The light-driven proton pump activity assay of wild-type HwBR and R82E/HwBR. A and B, light-driven proton transport by HwBR (A) and by R82E/HwBR (B) in E. coli cells. Red and green lines indicate the pump activities measured before and after the addition of CCCP, respectively. The arrows show the 1-watt 532-nm continuous green laser stimulation period. The results indicated that the R82E mutant did not interrupt the overall light-driven proton pump activity in HwBR.

FIGURE 9.

pH-dependent thermal stability of wild type and R82E/HwBR. The absorbance of wild type and R82E/HwBR was determined at 0, 5, 15, 30, 45, 60, 90, 120, and 180 min at 75 °C in the buffers at pH 4 and 8, respectively. The time versus residual pigment was plotted for wild-type (solid line) and R82E (dashed line) at pH 4 (yellow) and pH 8 (blue) to determine the k value.

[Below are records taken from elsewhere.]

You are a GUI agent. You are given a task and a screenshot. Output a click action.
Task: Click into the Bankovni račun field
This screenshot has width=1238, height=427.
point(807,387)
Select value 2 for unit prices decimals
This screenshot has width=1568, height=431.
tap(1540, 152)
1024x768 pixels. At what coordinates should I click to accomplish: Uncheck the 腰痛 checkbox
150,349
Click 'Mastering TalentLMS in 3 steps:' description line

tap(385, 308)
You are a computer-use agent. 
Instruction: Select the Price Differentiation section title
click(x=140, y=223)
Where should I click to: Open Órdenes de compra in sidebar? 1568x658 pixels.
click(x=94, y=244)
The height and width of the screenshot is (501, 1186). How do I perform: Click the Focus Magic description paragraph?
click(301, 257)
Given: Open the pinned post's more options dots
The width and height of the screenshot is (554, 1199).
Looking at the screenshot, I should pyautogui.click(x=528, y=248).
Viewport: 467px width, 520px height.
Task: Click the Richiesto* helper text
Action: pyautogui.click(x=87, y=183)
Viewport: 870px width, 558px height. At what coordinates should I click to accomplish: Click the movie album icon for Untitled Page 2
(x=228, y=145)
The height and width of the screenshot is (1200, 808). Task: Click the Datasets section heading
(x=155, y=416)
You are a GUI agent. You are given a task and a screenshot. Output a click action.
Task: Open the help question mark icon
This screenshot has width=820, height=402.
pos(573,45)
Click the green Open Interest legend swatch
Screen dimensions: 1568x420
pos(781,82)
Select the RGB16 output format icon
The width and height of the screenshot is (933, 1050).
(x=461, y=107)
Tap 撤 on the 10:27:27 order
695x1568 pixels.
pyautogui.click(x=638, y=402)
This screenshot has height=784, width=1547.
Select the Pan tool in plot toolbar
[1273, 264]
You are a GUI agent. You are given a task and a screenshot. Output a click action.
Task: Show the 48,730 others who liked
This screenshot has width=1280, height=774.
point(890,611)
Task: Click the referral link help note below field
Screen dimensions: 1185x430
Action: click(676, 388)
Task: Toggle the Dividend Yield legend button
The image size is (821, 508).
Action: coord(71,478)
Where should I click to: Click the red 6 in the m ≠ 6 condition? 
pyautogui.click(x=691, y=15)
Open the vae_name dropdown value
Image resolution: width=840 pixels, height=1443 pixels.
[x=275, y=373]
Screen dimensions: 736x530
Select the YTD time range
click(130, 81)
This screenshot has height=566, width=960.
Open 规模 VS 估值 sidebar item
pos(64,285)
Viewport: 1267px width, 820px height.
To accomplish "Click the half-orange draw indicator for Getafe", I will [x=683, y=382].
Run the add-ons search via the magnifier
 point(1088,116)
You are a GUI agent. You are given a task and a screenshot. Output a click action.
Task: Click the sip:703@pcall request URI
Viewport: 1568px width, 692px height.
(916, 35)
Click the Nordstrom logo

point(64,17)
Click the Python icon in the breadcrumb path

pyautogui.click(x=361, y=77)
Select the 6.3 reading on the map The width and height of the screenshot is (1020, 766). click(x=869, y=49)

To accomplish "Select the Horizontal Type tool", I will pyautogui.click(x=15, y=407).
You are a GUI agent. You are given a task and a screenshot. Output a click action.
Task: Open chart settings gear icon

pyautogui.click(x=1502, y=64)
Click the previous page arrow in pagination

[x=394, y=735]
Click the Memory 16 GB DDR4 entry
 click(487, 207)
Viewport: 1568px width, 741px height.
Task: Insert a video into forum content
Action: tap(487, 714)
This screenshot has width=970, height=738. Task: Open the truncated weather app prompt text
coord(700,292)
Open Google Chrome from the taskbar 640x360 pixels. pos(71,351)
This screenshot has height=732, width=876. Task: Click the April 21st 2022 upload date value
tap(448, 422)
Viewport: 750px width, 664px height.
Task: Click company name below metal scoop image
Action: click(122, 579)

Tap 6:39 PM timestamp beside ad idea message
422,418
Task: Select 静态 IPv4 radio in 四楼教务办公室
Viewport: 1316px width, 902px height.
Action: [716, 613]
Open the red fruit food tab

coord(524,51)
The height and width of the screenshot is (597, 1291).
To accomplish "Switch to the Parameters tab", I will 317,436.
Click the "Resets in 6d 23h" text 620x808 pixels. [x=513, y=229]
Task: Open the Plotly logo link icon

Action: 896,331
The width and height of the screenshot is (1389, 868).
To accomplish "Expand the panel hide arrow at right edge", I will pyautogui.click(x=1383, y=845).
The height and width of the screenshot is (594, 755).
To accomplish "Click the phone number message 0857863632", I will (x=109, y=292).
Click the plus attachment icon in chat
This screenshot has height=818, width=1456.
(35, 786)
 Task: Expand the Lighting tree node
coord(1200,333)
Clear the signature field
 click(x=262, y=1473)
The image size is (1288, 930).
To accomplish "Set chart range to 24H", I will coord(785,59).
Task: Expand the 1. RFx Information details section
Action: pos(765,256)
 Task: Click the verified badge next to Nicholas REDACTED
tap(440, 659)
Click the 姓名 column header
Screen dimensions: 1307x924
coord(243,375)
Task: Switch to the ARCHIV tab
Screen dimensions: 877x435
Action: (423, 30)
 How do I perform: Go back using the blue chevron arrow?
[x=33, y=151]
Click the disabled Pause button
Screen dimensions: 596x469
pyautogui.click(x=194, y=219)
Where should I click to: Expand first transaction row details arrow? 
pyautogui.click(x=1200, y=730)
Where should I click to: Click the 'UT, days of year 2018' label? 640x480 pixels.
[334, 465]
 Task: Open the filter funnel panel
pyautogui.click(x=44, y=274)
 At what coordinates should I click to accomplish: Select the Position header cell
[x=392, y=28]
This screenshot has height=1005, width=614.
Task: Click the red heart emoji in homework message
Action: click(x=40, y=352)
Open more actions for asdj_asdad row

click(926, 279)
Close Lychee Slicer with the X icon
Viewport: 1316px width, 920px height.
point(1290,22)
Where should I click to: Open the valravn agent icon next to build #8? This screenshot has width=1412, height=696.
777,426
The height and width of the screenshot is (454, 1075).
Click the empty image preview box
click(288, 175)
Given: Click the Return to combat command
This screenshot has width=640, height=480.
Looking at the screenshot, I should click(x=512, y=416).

AU, absorbance units.

FIGURE 10.

Electrostatic analysis of different BR structures and the proposed schematic of important proton translocation path residues and BC loop effect of HsBR and HwBR. A, top (extracellular) and bottom (cytoplasmic) views of known BR structures analyzed with respect to their electrostatic charge distribution, using PyMOL. The residues shown in sticks are important during light-driven proton pumping, including the proton-releasing group (Arg⁸², Glu¹⁹⁴, Glu²⁰⁴-corresponding residues), Asp⁸⁵, Asp²¹²-corresponding residues, retinal residues, and Asp⁹⁶-corresponding residues numbered in HsBR. B, electrostatic analysis of Glu⁷⁴ and Ser¹⁹³ for HsBR and Arg⁸² and Thr²⁰¹ for HwBR. A negatively charged hook region in the BC loop was observed in HsBR but not in HwBR. A flat region in the HwBR BC loop showed a positive charge corresponding to the Arg⁸²–Thr²⁰¹ hydrogen-bonding region. C, a schematic of HsBR and HwBR with their proton translocation path-related residues under acidic conditions. The red solid and dashed arrows indicate better or lower accessibility for protons, respectively. Under low pH conditions, the high proton concentration in the extracellular region might access the outlet of proton releasing group (Arg⁸², Glu¹⁹⁴, Glu²⁰⁴) in HsBR (left) via diffusion, whereas the Arg⁸²–Thr²⁰¹ hydrogen-binding network in HwBR (right) can shield the access from the outlet of proton releasing group (Arg⁹⁰, Glu²⁰², Glu²¹²), thus maintaining the protonation status of the interior and the retinal-binding pocket.